# Lecture Apple Music interrompue sur tvOS 11.3



## mcfly404 (2 Avril 2018)

Bonjour, la lecture dApple Music est régulièrement interrompue sur tvOS 11.3, le message d’erreur est le suivant : « Des morceaux d’Apple Music sont en cours de lecture sur un autre appareil. »

Vérification faite sur l’iPhone et l’iPad tout les deux en iOS 11.3, point de lecture en cours d’Apple Music. 

Comment éviter ce message d’erreur et la coupure de la lecture ?
J’ai redémarré l’Apple TV, l’iPhone et l’iPad après la MAJ en 11.3 mais rien n’y fait le problème est toujours présent.


----------



## familleola (24 Avril 2018)

mcfly404 a dit:


> Bonjour, la lecture dApple Music est régulièrement interrompue sur tvOS 11.3, le message d’erreur est le suivant : « Des morceaux d’Apple Music sont en cours de lecture sur un autre appareil. »
> 
> Vérification faite sur l’iPhone et l’iPad tout les deux en iOS 11.3, point de lecture en cours d’Apple Music.
> 
> ...


Bonjour,

J'ai exactement le même souci avec la même configuration iPhone, iPad et Apple TV le tout en 11.3
Avez vous pu résoudre le souci ?

Merci d'avance


----------



## mcfly404 (24 Avril 2018)

familleola a dit:


> Bonjour,
> 
> J'ai exactement le même souci avec la même configuration iPhone, iPad et Apple TV le tout en 11.3
> Avez vous pu résoudre le souci ?
> ...



Problème non résolu, j’ai posté le même message sur le forum assistance d’Apple mais à ce jour aucune réponse.


----------



## colossus928 (26 Avril 2018)

Il y a ce message à la pelle sur les forums anglais.
On dirait qu'il n'y a pas de solution pour le moment.
Un gars a tenté de tout reconfigurer, il a fait des resets de partout, changé ses mots de passe, rien à faire...


----------



## familleola (9 Mai 2018)

colossus928 a dit:


> Il y a ce message à la pelle sur les forums anglais.
> On dirait qu'il n'y a pas de solution pour le moment.
> Un gars a tenté de tout reconfigurer, il a fait des resets de partout, changé ses mots de passe, rien à faire...
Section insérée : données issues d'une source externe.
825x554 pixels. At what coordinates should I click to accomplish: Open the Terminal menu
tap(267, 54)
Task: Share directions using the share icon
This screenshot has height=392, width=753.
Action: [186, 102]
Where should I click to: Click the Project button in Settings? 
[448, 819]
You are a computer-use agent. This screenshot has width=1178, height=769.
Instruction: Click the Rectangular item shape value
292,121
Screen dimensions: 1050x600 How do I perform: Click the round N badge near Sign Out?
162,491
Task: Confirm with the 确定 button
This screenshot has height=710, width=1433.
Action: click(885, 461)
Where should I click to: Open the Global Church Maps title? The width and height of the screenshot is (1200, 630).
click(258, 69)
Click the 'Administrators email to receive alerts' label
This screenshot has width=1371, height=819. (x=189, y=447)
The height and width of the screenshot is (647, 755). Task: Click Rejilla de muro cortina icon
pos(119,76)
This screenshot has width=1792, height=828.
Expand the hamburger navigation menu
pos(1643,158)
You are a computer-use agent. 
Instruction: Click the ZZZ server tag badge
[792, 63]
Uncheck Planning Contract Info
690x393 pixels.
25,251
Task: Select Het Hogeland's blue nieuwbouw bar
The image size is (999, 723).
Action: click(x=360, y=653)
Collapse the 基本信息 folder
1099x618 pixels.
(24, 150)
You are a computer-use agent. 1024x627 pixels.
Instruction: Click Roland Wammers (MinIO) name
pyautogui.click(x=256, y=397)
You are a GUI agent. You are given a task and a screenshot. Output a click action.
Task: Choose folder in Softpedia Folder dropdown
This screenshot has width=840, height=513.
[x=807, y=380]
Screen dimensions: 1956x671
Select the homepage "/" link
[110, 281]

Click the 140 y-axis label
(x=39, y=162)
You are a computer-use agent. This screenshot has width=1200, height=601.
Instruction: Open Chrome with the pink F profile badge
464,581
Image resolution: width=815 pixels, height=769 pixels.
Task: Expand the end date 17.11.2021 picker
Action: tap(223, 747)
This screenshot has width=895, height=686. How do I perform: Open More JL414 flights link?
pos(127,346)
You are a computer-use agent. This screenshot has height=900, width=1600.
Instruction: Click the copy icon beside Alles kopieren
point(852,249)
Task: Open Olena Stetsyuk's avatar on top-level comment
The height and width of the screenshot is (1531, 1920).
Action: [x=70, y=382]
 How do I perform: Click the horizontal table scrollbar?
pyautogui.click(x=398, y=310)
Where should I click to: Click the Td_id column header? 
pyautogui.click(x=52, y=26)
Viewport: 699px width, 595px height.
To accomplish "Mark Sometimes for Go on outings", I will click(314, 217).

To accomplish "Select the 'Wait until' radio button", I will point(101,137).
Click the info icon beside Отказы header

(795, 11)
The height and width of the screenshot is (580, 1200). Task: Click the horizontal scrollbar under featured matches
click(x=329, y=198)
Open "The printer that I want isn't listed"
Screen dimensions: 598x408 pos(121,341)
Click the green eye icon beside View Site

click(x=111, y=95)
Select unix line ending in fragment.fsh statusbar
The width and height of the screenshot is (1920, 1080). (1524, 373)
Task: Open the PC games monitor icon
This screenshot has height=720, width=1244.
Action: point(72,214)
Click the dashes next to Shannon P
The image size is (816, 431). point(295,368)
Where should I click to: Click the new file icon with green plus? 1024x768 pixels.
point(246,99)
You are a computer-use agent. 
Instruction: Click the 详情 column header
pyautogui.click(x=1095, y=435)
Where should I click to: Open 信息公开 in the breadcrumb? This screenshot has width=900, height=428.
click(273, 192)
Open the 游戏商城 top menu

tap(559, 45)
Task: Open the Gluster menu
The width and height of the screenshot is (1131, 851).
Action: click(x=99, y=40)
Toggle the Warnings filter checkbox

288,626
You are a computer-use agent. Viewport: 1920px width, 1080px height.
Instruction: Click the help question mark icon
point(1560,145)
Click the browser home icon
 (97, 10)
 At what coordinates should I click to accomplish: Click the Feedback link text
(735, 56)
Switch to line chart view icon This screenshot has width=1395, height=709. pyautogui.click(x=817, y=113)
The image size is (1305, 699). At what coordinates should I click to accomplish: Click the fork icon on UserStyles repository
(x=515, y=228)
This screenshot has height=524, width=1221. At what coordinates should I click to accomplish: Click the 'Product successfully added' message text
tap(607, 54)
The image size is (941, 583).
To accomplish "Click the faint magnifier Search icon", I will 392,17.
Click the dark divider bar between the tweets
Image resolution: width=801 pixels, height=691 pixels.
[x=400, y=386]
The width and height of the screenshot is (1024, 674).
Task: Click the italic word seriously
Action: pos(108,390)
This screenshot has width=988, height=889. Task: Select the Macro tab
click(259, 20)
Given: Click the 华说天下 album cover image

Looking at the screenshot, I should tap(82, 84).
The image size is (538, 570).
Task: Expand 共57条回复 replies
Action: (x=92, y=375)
J'ai eu l'assistance Apple au téléphone.
Effectivement ils ont cherché (disent ils) sur les forums et non rien trouvé.

J'ai changé mon mot de passe et fait une restauration de l'Apple TV via iTunes (cable USB-C nécessaire)
Depuis que je l'ai fait (hier) pas de souci mais à suivre.
L'assistance doit me rappeler le 06/06 pour voir si cela se produit encore.


----------